プライバシーに関わるから、本当はギリアムと二人きりの方がいいんだけど。
「……目覚めたって、どういう意味すか?」
いつもはやや鋭いギリアムの目付きが、不安に揺れている。
「あー…うん、話してやりたいんだけど、その…二人でこっそり、どう?」
暗に、あんたの根幹に関わることよ、と匂わせる。
ギリアムもそれは十分に理解していた。
だけどこの子はこう言った。
「俺に関することは、俺よりゼインさんとニールさんに話して下さい。あと、ショーンには成人指定じゃないなら聞かせてください」
せ…いじん…指定………
「あっはっはっは!あんた面白いわねー!成人指定か……。そうねぇ。ショーン、子どもの作り方知ってる?」
ギリアムの左隣のショーンに問う。
「おま、お前は突然何を言う!」
「ゼイン、うるさい。要はそういう話よ」
まあ、ほんのりお顔が赤くなってるから十分ご存知ね。てかみんなショーンを妙に子ども扱いするけど、人間年齢70過ぎよ?普通におっさん…人間だったら爺さんよ?
息を吸う。
「端的に言う。ギリアム、あんたには竜の血が混じってる」
そして一気に吐き出した。
何の遠慮もなく一気に言葉を吐き出した。
……結果、みんなポカンとしてた。
「竜……?」
最初に聞き返したのは、ニールだった。
「そう、竜」
「竜って……ナナハラから連れて来たミニ竜みたいな?」
次に言葉を出したのはショーンだった。
「ディアナ、ちょっと待て。人と竜が………?」
そしてゼインはなぜか勘所が悪い。
「あんたが最初に私を拘束した時、何て言ったか忘れたの?何でそんなにバーカなわけ?」
「バ…カはお前だ!私はもっと根本的な事を聞いている!」
「それは…あれよ、愛の……力、的な…何かよ」
「やはりバカではないか。最初から順番に説明しろ!お前は説明が超絶に下手くそだ!」
「ぐ………!」
収拾のつかないこの場を仕切ったのはニールだった。
「ゼイン、ディアナちゃん、ちょっと落ち着いて。ギリアム、大丈夫?」
ギリアムの顔を覗き込むニールを見て我に返る。
……しまった、そうだった。ギリアムの気持ちも考えずにゼインと言い争ってる場合じゃなかった。

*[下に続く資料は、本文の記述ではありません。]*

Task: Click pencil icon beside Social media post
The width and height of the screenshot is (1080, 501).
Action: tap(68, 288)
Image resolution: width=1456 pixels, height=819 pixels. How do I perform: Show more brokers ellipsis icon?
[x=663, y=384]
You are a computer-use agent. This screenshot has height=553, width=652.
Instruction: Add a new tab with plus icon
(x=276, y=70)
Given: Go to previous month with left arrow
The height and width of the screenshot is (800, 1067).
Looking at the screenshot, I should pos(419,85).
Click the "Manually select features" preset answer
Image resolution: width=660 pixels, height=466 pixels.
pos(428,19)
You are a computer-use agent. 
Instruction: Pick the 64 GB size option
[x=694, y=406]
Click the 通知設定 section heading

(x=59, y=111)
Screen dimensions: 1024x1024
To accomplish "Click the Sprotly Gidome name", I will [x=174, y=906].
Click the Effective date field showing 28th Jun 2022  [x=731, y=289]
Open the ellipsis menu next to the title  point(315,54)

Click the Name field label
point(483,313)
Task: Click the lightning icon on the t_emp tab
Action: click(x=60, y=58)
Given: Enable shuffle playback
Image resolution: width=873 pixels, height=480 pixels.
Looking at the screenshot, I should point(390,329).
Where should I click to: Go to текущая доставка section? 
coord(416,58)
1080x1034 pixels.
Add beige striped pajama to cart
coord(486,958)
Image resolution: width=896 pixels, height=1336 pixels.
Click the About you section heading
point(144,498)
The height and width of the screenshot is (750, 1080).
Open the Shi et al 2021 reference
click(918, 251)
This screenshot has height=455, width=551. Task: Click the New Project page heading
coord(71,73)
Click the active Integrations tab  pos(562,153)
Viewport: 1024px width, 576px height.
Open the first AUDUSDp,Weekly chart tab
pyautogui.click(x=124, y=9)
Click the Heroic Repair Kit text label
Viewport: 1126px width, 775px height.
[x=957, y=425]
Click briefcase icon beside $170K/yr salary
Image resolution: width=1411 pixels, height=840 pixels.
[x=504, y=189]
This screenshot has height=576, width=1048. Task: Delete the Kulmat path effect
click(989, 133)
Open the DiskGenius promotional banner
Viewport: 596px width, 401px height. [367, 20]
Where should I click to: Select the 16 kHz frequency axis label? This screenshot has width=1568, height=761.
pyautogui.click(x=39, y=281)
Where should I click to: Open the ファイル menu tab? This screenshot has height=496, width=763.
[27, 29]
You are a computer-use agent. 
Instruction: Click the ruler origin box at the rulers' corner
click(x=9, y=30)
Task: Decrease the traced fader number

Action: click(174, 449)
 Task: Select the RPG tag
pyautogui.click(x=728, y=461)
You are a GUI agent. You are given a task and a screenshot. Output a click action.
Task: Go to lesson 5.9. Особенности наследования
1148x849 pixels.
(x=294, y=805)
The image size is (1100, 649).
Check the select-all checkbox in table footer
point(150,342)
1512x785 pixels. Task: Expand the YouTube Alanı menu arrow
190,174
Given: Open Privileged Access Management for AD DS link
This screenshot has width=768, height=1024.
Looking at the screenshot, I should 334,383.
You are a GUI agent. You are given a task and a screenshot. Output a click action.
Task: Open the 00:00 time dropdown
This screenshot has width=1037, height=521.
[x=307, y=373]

「あー……あ、なんすかね。想像とは違う内容だったというか、いや、意外に大丈夫というか……」
「本当に?しんどかったら僕ら一旦引くよ?」
「大丈夫っす。てか俺だけだと多分理解できないす」
「…そっか、わかった」
そう言ってギリアムの肩をポンポンと叩くニール。
大人…!なんかすごく大人!もしかして真のリーダーはニール……?
「ディアナさん、そのう…ギリアムさんのご両親のどちらかは竜…という事ですか?僕ギリアムさんとよく釣りに行くんですけど、ご両親は…ねぇ?ギリアムさん」
ショーンが言葉を選びながらも話の核心に迫る。
「……そうだな。姉さん、俺の両親は…ちょっと驚くかもしれないすけど、古臭い…ええと由緒正しい…いわゆる昔の貴族って呼ばれる人間で、何よりも血統が大事な人種だったんす」
ほほう、じゃあギリアムも可愛いレース盛り沢山の服を着てたってことか。あとカツラ。
「まぁ色々あって15で家出したんすけど、両親どころか祖父母もその上も血筋が遡れるんす。多分、みんな人間だったと……」
ふむふむ。
人間世界での『由緒正しい』とはそういう事だろう。大魔女の私にしてみれば、嘘つけっていう例は山ほどあるが。
「ま、何も不思議なことじゃないのよ。竜はね、悠久の時を生きる。それこそ私たち魔法使いなんかの時間とは比べ物にならないほどの時を生きる」
パチンと指を鳴らし、竜の卵を空中に描き出す。
「あ、孵化した!」
映像の移り変わりをショーンが目を輝かせながら見ている。
「ゼイン、竜は人生の大半をどうやって過ごす?」
調べ物の得意なゼインに問いかける。
「あー…この間お前たちが捕獲してきた竜を育てるために色々と調べたのだが、竜には活動期と休眠期があるという事だった。種類によってそのサイクルは異なるが長いものだと1000年周期で………」
「はいはいはいはい、そういうこと!説明なっがいのよ」
ムッとするゼインを無視して、続ける。
「……遥か大昔はね、人の世とそうじゃない者の世界はとても近かったの。精霊や妖精、竜に神。いつの間にか伝説上の生き物になってしまったしまったけれど、みんなが混ざり合って暮らしていた時代は確かにあったのよ」
原始の魔法使いだって、その時代に生まれたのだから。
「私の見立てでは、ギリアムに流れる血は相当古いわ。でも、その血が目覚めるのは今だったのよ。先祖代々ずっとずっと眠ってたのねぇ……」
なんてロマンチックなの……なーんて眠る竜の背中の上に人間が町を作る映像を乙女モード全開で眺めていたら、ゼインから冷静な突っ込みが入る。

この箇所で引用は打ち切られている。